Note: First Looks give previews of new drinks and menus we're curious about. Since they are arranged photo shoots, we do not make critical evaluations or recommendations.
"We're trying to tell a story of distillation in our drinks and on our menu," says Benjamin Wood, bartender at the newly opened Tribeca spot, Distilled NY. The story, Wood says, is about "that process of starting out with one thing and transforming it into something new."
Wood and his partner behind the bar, Sheldon Wiley, have created a list focused on reimagined classics and nods to the history of the cocktail. There's a play on a Ramos Gin Fizz, for example, that replaces gin with tequila and recalls the drink's colonial-era identity as a hangover cure. One original creation, Dram Betty, features a housemade 3-herb vodka named after Elizabeth "Betty" Flanagan, thought to be an inventor of the first cocktail.

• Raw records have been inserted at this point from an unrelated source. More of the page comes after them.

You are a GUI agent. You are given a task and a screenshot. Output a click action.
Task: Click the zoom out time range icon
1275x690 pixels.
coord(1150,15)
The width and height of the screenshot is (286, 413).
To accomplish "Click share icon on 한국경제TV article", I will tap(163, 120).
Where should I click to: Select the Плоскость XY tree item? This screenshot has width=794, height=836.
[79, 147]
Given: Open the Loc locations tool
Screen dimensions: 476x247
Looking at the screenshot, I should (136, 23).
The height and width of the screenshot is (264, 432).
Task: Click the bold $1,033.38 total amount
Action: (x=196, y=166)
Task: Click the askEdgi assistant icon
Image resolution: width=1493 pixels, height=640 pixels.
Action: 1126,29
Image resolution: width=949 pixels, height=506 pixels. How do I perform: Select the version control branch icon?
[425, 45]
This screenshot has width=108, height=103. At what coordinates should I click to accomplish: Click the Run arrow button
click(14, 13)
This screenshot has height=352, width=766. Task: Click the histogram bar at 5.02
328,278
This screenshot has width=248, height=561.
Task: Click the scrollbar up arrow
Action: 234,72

"I like to say our concept across the board—cocktails, wine, beer, food—is mostly American with a global influence and regional bias," explains Wood. "American because we are an American public house, global because we don't want to limit ourselves, and a regional bias based on the historical context of how a public house would have used the products locally available to them."

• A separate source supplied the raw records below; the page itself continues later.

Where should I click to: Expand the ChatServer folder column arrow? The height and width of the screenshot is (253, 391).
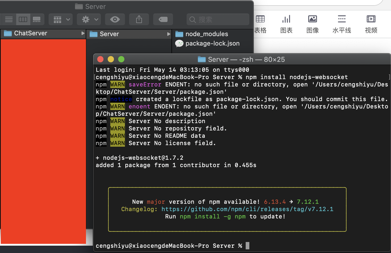pos(83,33)
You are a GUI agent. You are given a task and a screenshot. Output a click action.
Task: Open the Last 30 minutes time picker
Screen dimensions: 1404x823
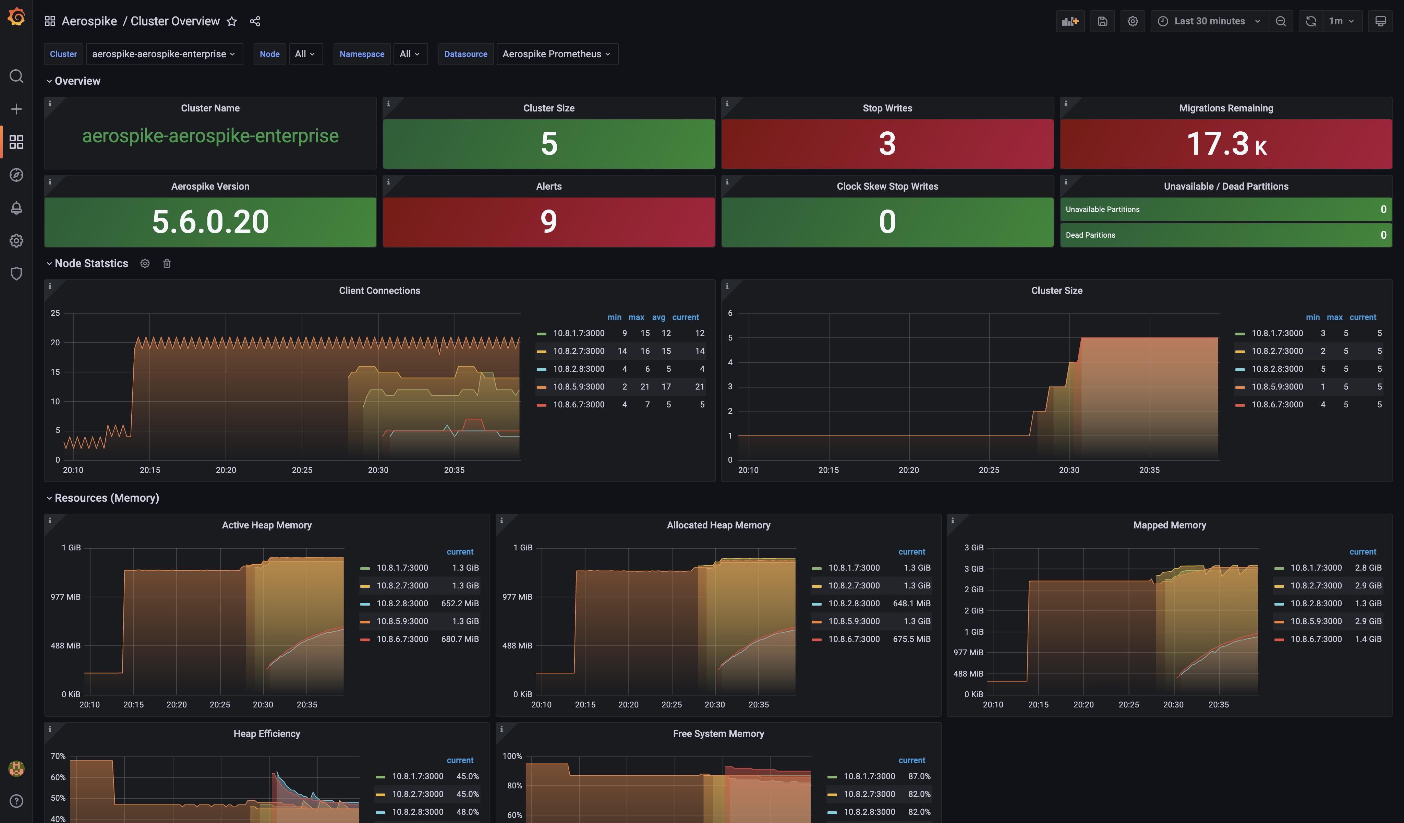[1209, 21]
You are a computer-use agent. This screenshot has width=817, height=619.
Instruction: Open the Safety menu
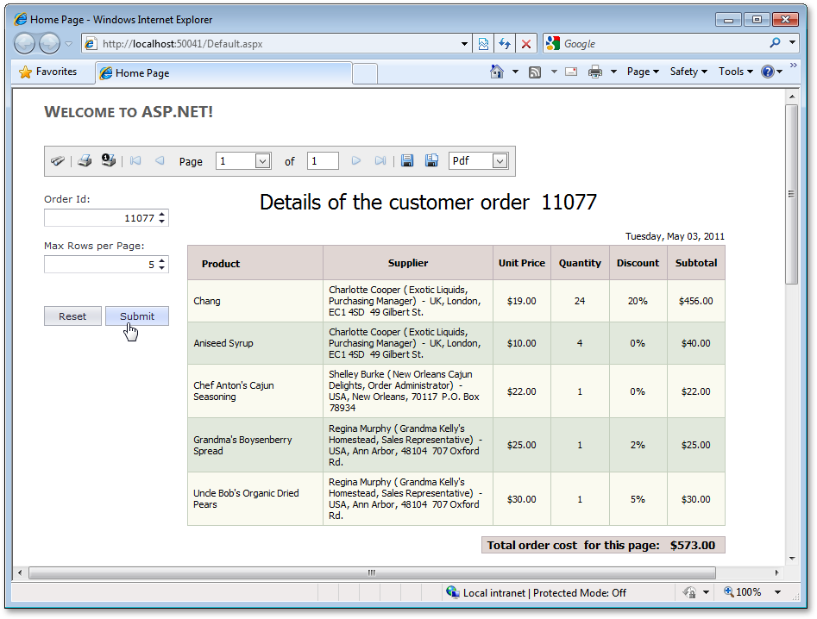click(688, 72)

You'll see this focus applied in the Mead Americano, a carbonated Negroni riff that features a lightly sweet mead from Washingtonville, New York. (Fans of mead should know also that Distilled will offer four different locally-made options by the glass.)

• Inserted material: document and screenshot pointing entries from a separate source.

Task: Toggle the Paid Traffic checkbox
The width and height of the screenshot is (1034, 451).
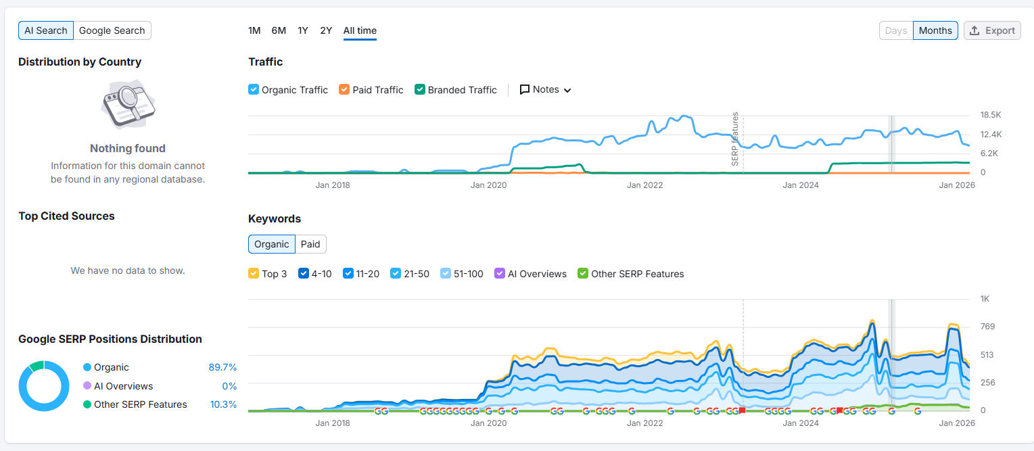Action: point(344,90)
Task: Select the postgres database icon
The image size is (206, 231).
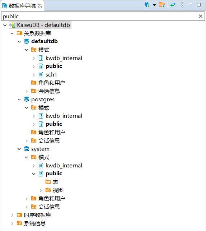Action: coord(27,100)
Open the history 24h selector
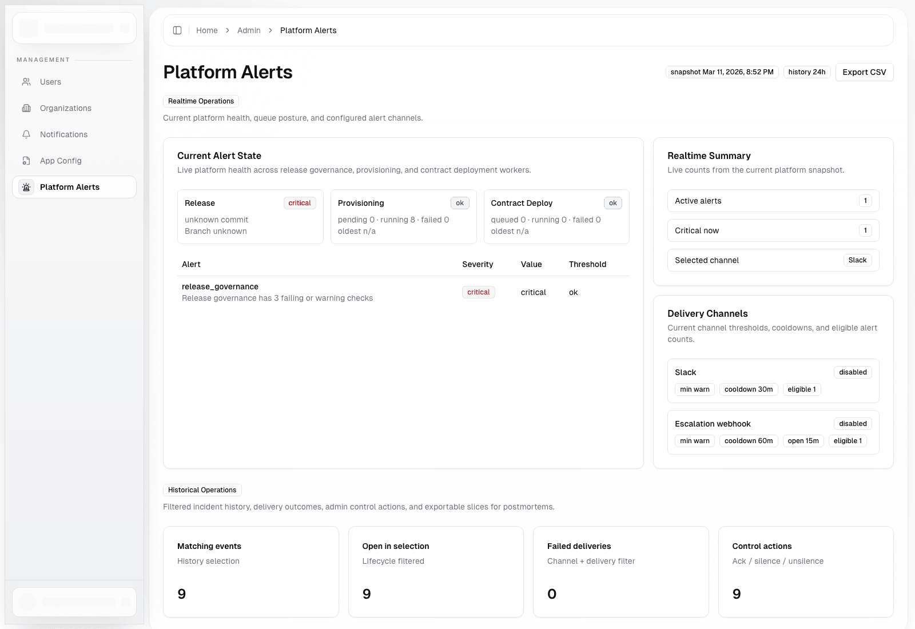Image resolution: width=915 pixels, height=629 pixels. click(x=806, y=71)
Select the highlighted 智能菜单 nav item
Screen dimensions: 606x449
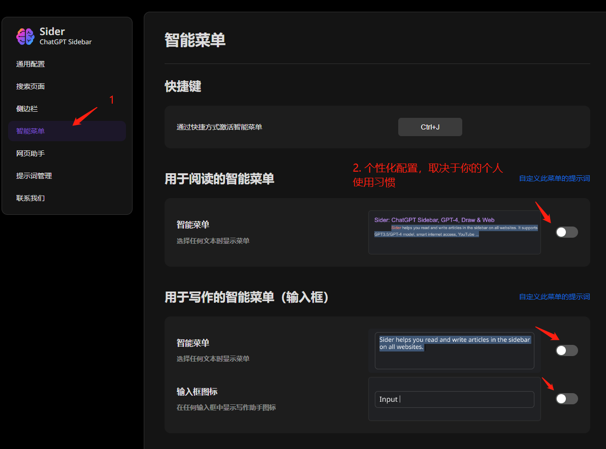(30, 131)
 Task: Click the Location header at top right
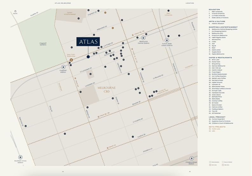[x=189, y=3]
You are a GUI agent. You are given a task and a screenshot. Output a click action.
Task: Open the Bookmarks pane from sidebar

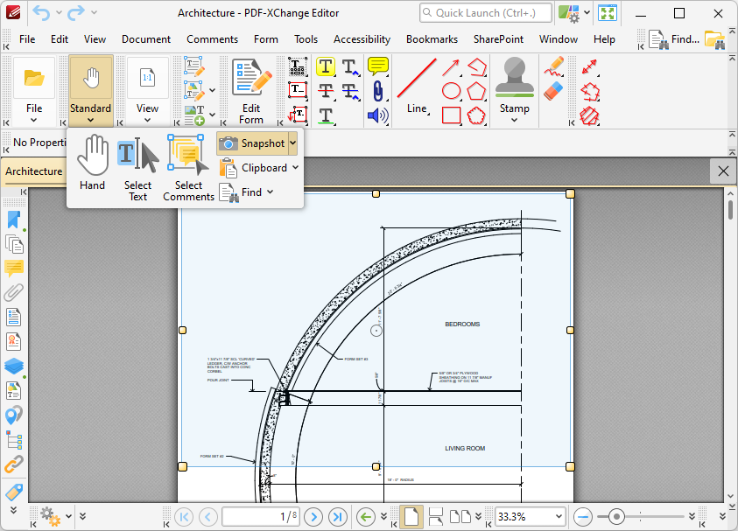14,220
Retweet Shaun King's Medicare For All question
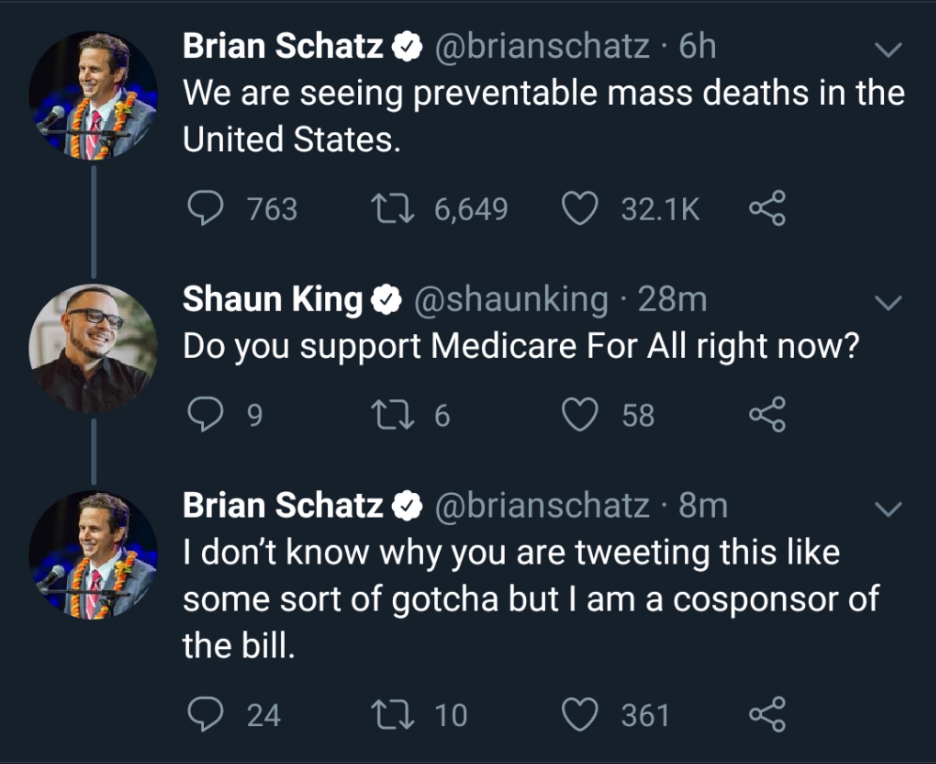The image size is (936, 764). point(392,415)
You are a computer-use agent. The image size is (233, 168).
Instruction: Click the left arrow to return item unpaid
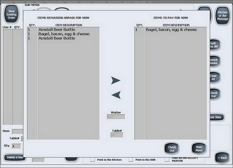(x=116, y=95)
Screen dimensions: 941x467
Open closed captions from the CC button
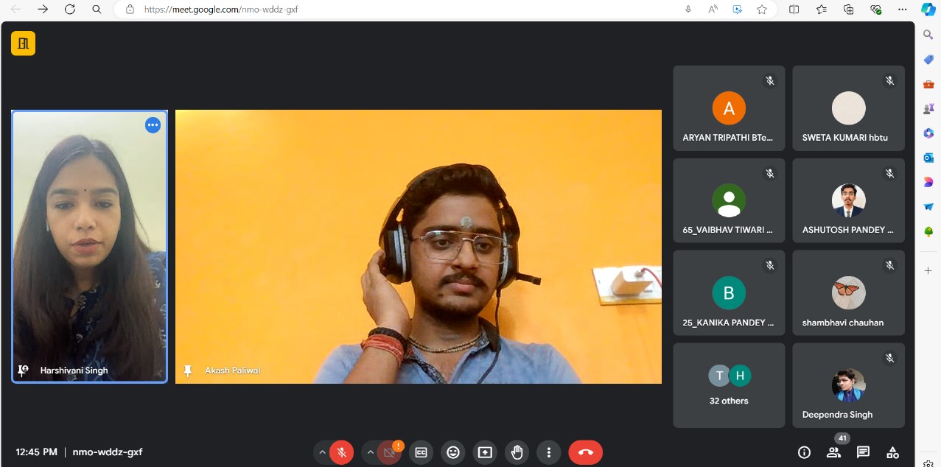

"For us, it's all about intentionality," says Wood, a Ward III and Goldbar vet. (Sheldon Wiley's resume includes Riff Raff and Hudson Hotel, not to mention the title of World's Fastest Bartender). In their take on the Mint Julep, this means dry shaking the mint instead of muddling it and burying it under a mountain of pebble ice to hold the mint at the bottom. "It forces you to drink from the straw so you get the added aromatics from the mint garnish as you sip," Wood explains.